Contohnya, setelah terpilihnya Presiden Joe Biden pada November 2020, saham AS mengalami lonjakan sebesar 12,74%. “Kemudian pada pemilihan Presiden Donald Trump pada tahun 2016, Saham AS melesat 6,01% dan naik 2,48% pada pemilihan presiden Barack Obama pada November 2012,” katanya.
Selain itu, ia juga menyebut bahwa secara historis, pasar kripto, termasuk Bitcoin, cenderung menunjukkan tren positif dengan reli yang cukup kuat setelah pemilihan presiden AS.
Setelah pemilihan presiden pada 3 November 2020, harga Bitcoin melonjak dari US$ 13 ribu hingga hampir US$ 30 ribu pada akhir Desember 2020. Harga melanjutkan reli hingga mendekati US$70 ribu pada 2021.
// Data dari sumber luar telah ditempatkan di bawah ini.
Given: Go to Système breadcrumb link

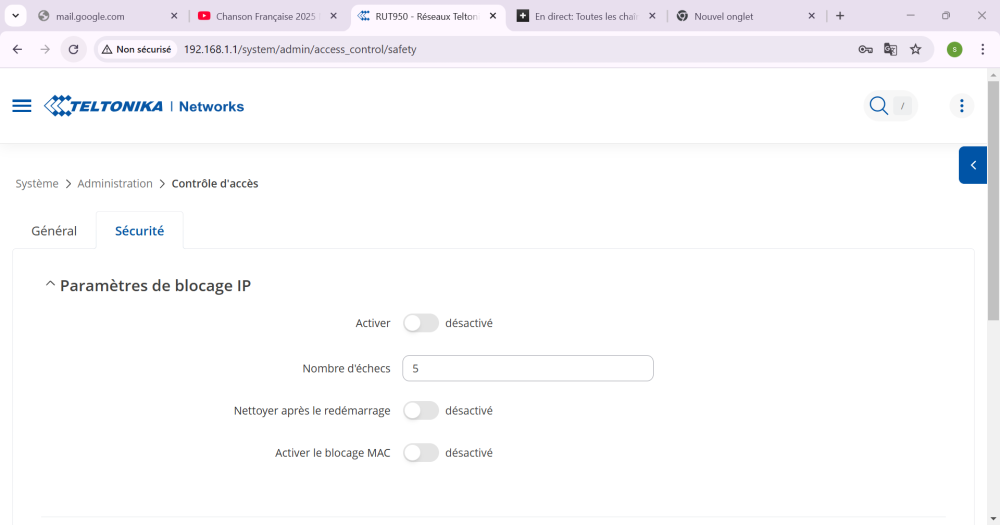Looking at the screenshot, I should tap(37, 184).
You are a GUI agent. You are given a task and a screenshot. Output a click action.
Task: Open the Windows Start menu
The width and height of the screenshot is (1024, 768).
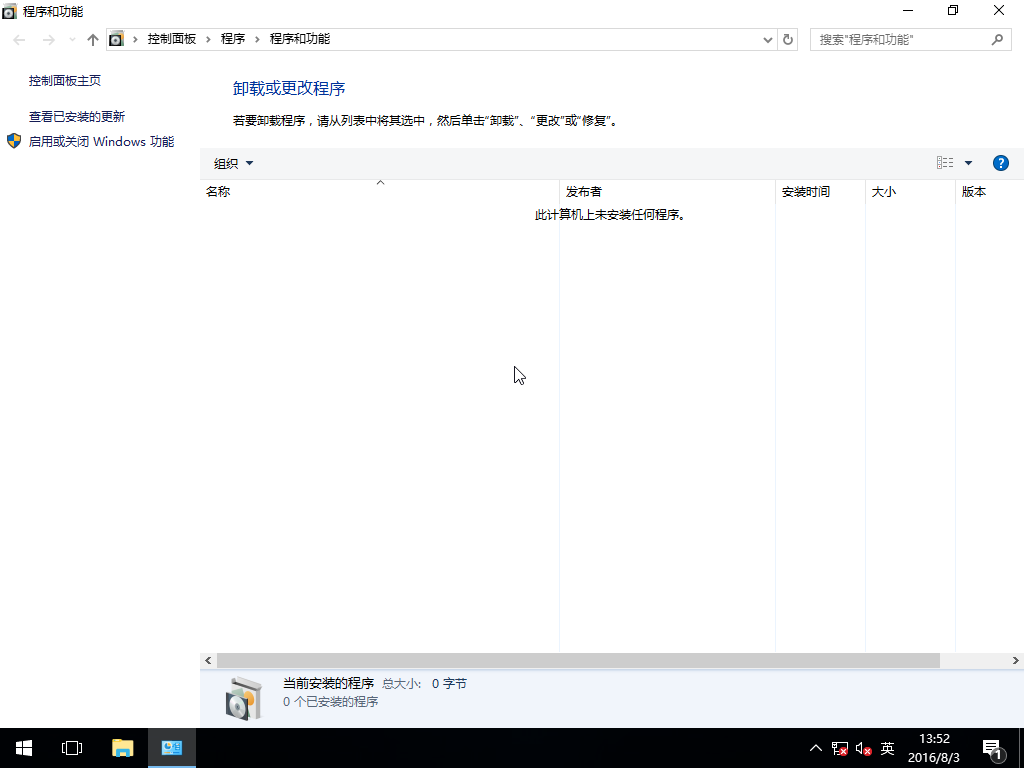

Fahmi mengatakan situasi saat ini tidak terlalu berbeda untuk Bitcoin dan pasar kripto secara umum. Dengan demikian, Fahmi menyarankan dalam memilih saham AS, investor sebaiknya memperhatikan fundamental perusahaan, seperti kapitalisasi pasar.
“Serta kinerja keuangan, valuasi, naratif yang berkembang di kalangan investor, dan lain sebagainya," katanya.